PROBLEM SET
A. List every question the Parashat Bo commentary asks in its last paragraph, worded as it gives them.
B. Answer these from the Parashat Bo commentary:
(i) What command did God use when first meeting Abraham?
(ii) Where was Moses at the end of the previous week's sidra?
(iii) In what century did Rabbi Hezekiah ben Manoach live?
C. Carry on the Parashat Bo commentary from its last sentence.

TEXT SECTION
Parashat Bo

The sidra opens with a challenge – the word we use to name this narrative – Bo. God is saying to Moses “Come to Pharaoh. I have made him and his advisors stubborn in order to demonstrate my miraculous signs among them. And so you may tell in the ears of your son, and of your son’s son, what I have wrought upon Egypt, and My signs which I have done among them; that you may know that I am the Eternal.’”

In Hebrew there are two different verbs – la’lechet which means ‘to go’ and which was the imperative used when God first met Abraham – Lech Lecha! And la’vo meaning ‘to come’ which is the verb used here to Moses. Come to Pharaoh!

But at the end of the sidra last week, Moses was outside the city – so from the usage of this verb we can only understand that while Moses was outside and away from Pharaoh, God was within, and close to Pharaoh.

The thirteenth century French commentator, Rabbi Hezekiah ben Manoach, noted this strange usage, and suggested that God was saying that when Moses went to Pharaoh, God would be there with him – in effect he would not be alone as he faced the increasingly paranoid and terrifying king.  This is a lovely reassurance to Moses, but it begs the question – why at this point does Moses need the reassurance? Is he in doubt that God can do what is promised? Does he fear that he will be led into a trap from which there is no escape?

RECORDED INFORMATION

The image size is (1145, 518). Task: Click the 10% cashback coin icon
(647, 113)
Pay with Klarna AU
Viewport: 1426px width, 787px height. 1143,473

TASK-BY-TASK ANSWERS
A.
- Why at this point does Moses need the reassurance?
- Is he in doubt that God can do what is promised?
- Does he fear that he will be led into a trap from which there is no escape?

B.
(i) Lech Lecha, using the verb la'lechet, "to go."
(ii) Outside the city.
(iii) The thirteenth century.

C.
Moses knows from later in the same verse, that God has hardened the heart of Pharaoh yet again. Maybe he was holding on to the hope that Pharaoh would finally yield to the wishes of his advisors, that he would understand that he was in a battle he could not win. But God has put paid to that hope – Pharaoh would, for certain, rebuff him. And this too would be part of God’s plan.

How difficult must it have been for Moses to go through with this. How much must he have wanted God to be actively present alongside him. And then the plagues themselves when they came were all of them about darkness, isolation and terror. As we feel today feel conflicted about God strengthening Pharaoh’s resolve to take the battle between them to the ultimate conclusion, how much more so must Moses have felt, a frightened human being shuttling between the two of them?

An ancient battle is being played out – between Good and Evil, between light and dark. What is different in this rendition of the mythology is that human beings are part of the thread of the narrative, that we must witness and understand what it is we see, we must go on to remember and to tell what we saw and understood.

Those first two verses set the scene ““Come to Pharaoh. I have made him and his advisors stubborn in order to demonstrate my miraculous signs among them. And so you may tell in the ears of your child, and of your children’s children, what I have done to Egypt, and My signs which I have done among them; that you may know that I am the Eternal.’”

The final element of the battle is to happen now. And all must know for all time from the process of this battle that God is the one and only and Eternal God.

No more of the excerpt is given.